On the contrary, the interview invites us to accept that Farrugia was somewhat ‘forced’ into offering kickbacks, as part of a culture over which he had no control. This is taking things too far. Few can doubt that this culture exists, but its traffic is two-way. Farrugia was willing to create the conditions for greasing those officials or public figures he depended on for leverage. He fed off a culture that relied completely on kickbacks, and thrived on this understanding with the people who orbited around him. He was at the centre of all that was rotten in the situation, not the other way round. He was to the corruption what the sun is to earth: he fed it.

He will also be the one protagonist not to be incriminated, thanks to a Presidential pardon whose hasty award may perhaps indicate determination to get to the bottom of the fuel procurement scandal; but it may also have served a political purpose.

The latter is up to former Prime Minister Lawrence Gonzi to expand upon. Gonzi has proved a hostile witness before the public accounts committee: eager to suggest that his own actions are beyond reproach, while claiming that the timing of a whistleblower – who brought forward a crucial piece of evidence of bribery – was “political” (read, electorally inconvenient to the incumbent administration).

Every ‘scandal’ is grist to the electoral mill for politicians, and Gonzi knows this perhaps more than any other politician.
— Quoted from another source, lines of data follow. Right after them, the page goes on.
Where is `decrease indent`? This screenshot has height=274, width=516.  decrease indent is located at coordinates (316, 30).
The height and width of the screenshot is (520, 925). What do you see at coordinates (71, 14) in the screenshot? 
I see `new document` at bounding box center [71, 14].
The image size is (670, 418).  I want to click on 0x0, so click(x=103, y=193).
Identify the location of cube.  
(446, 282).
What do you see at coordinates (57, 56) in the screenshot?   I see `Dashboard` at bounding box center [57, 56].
But politicians who pledge that tired slogan of ‘zero tolerance to corruption’, should also spare the public their recriminations about the politics of revealing corruption. Either we subscribe to a culture that reveals corruption at all costs: or we do not participate in a clean democracy at all. There are no grey areas, and Dr Gonzi does his legacy no favours with such statements.
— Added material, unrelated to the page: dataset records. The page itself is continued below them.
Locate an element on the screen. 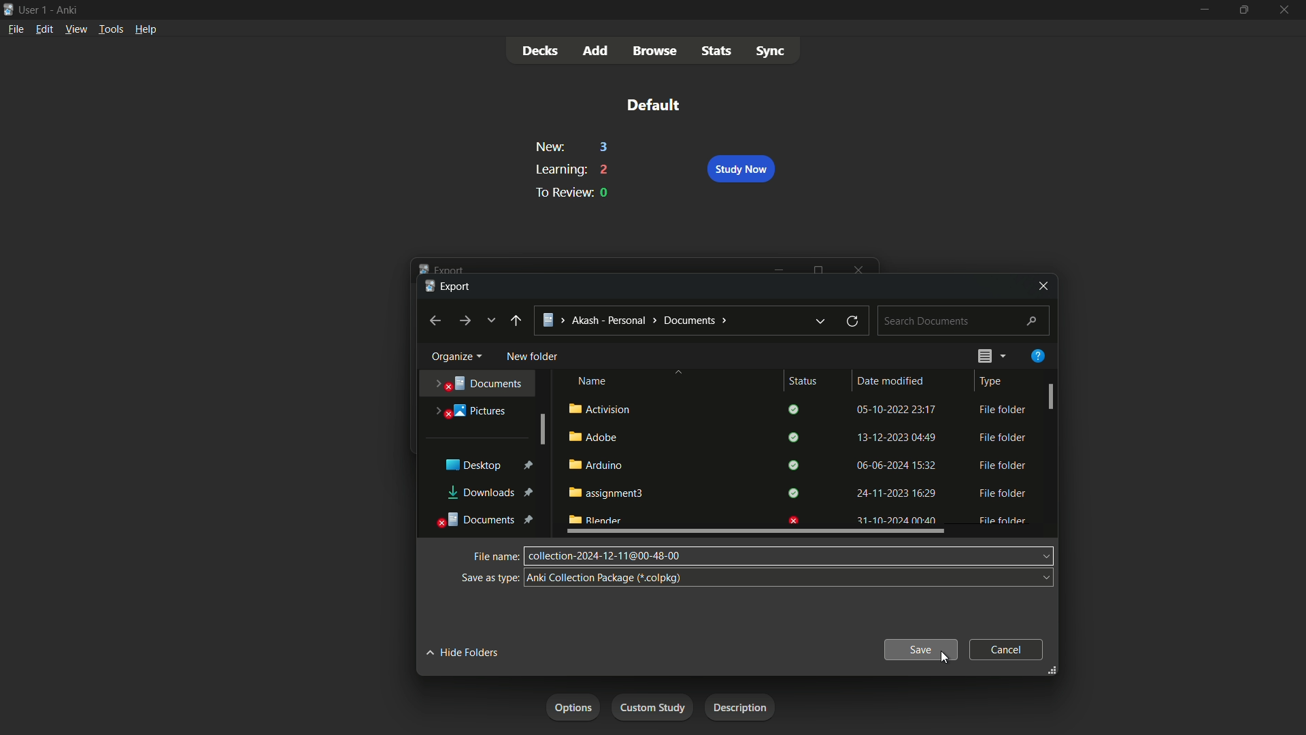  scroll bar is located at coordinates (756, 531).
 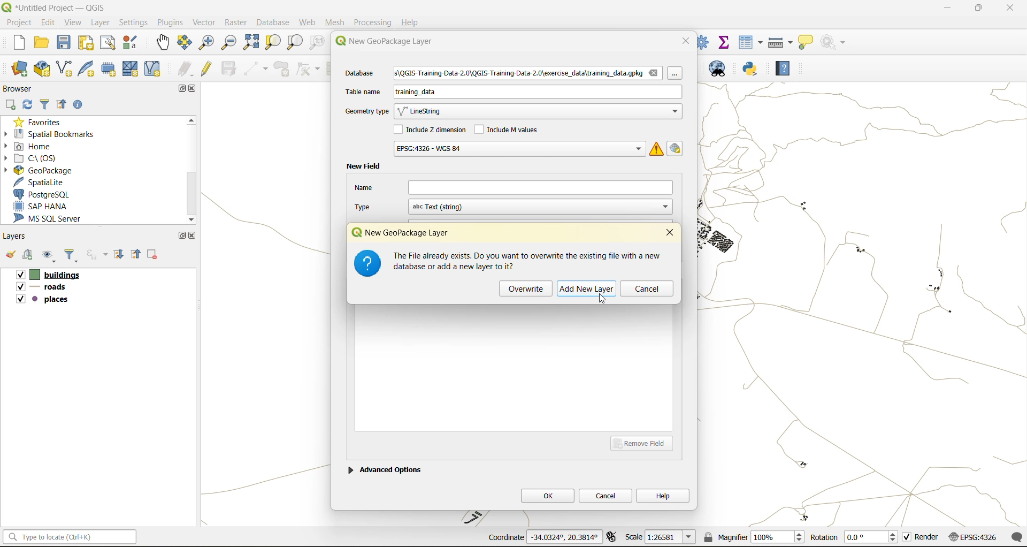 What do you see at coordinates (250, 43) in the screenshot?
I see `zoom full` at bounding box center [250, 43].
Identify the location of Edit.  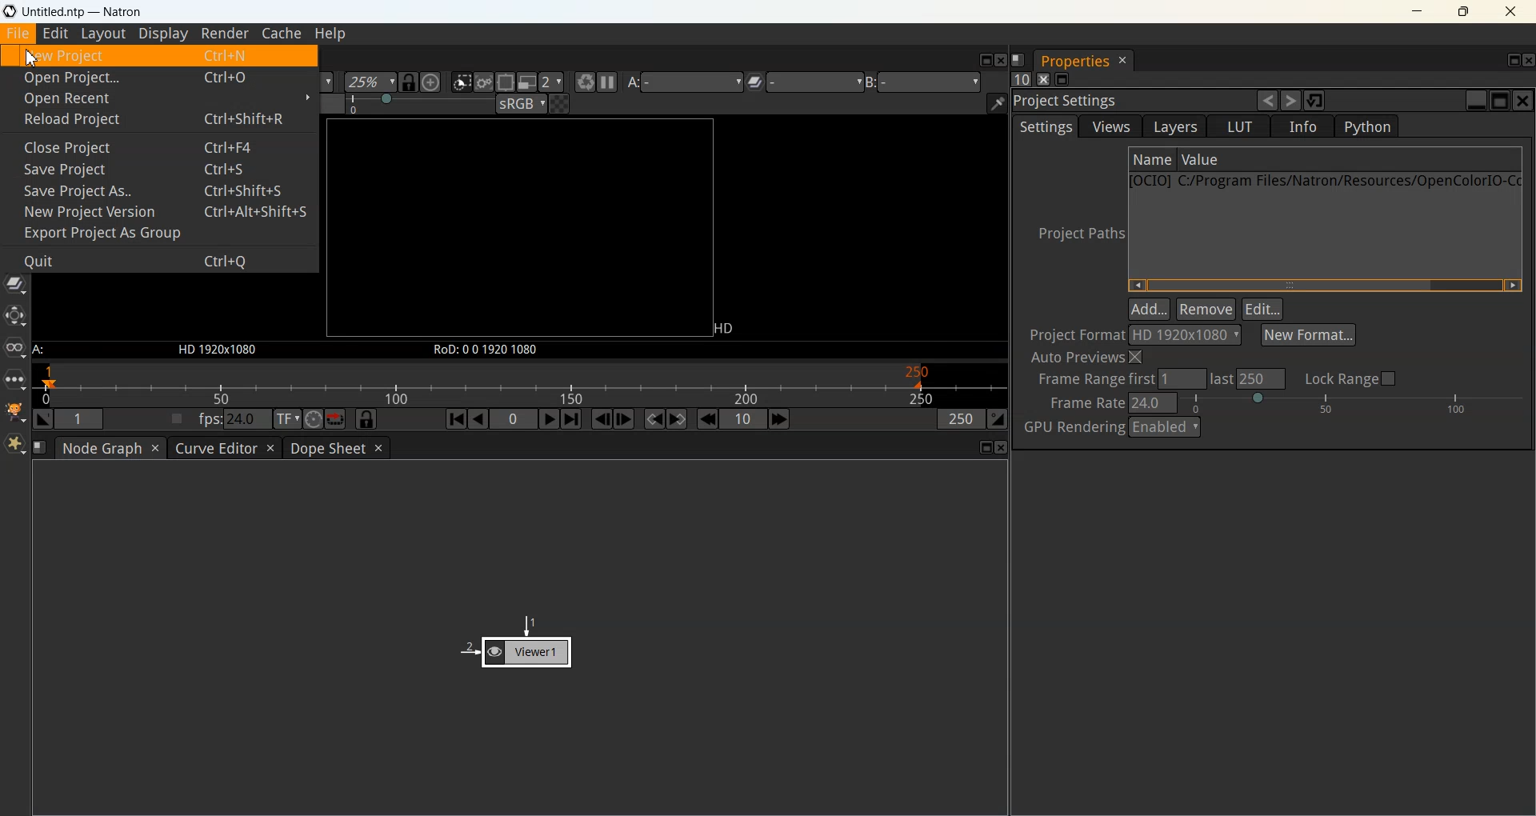
(56, 34).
He also misleads a general public that is expecting results on the oil scandal. The public expects police investigators to file sensible charges against the people who were bribed and influenced the decision-making process: not just at Enemalta, but also at other government authorities and entities. It expects that these people are given their day in court like anyone else – bar George Farrugia of course, who now joins a small list of pardoned malfeasants.

Gonzi misleads also because, by turning the oil scandal into a political act of vengeance, he sidelines the importance of George Farrugia as the person who devised this system of bribes. And he does this with a clear purpose: solely to bring in the zero-sum game of Maltese politics into the equation, which inevitably skews popular perceptions along partisan lines. 

Nothing is sacred, it seems. Not even the fight against corruption. The most hallowed endeavour has to be stained by a political agenda.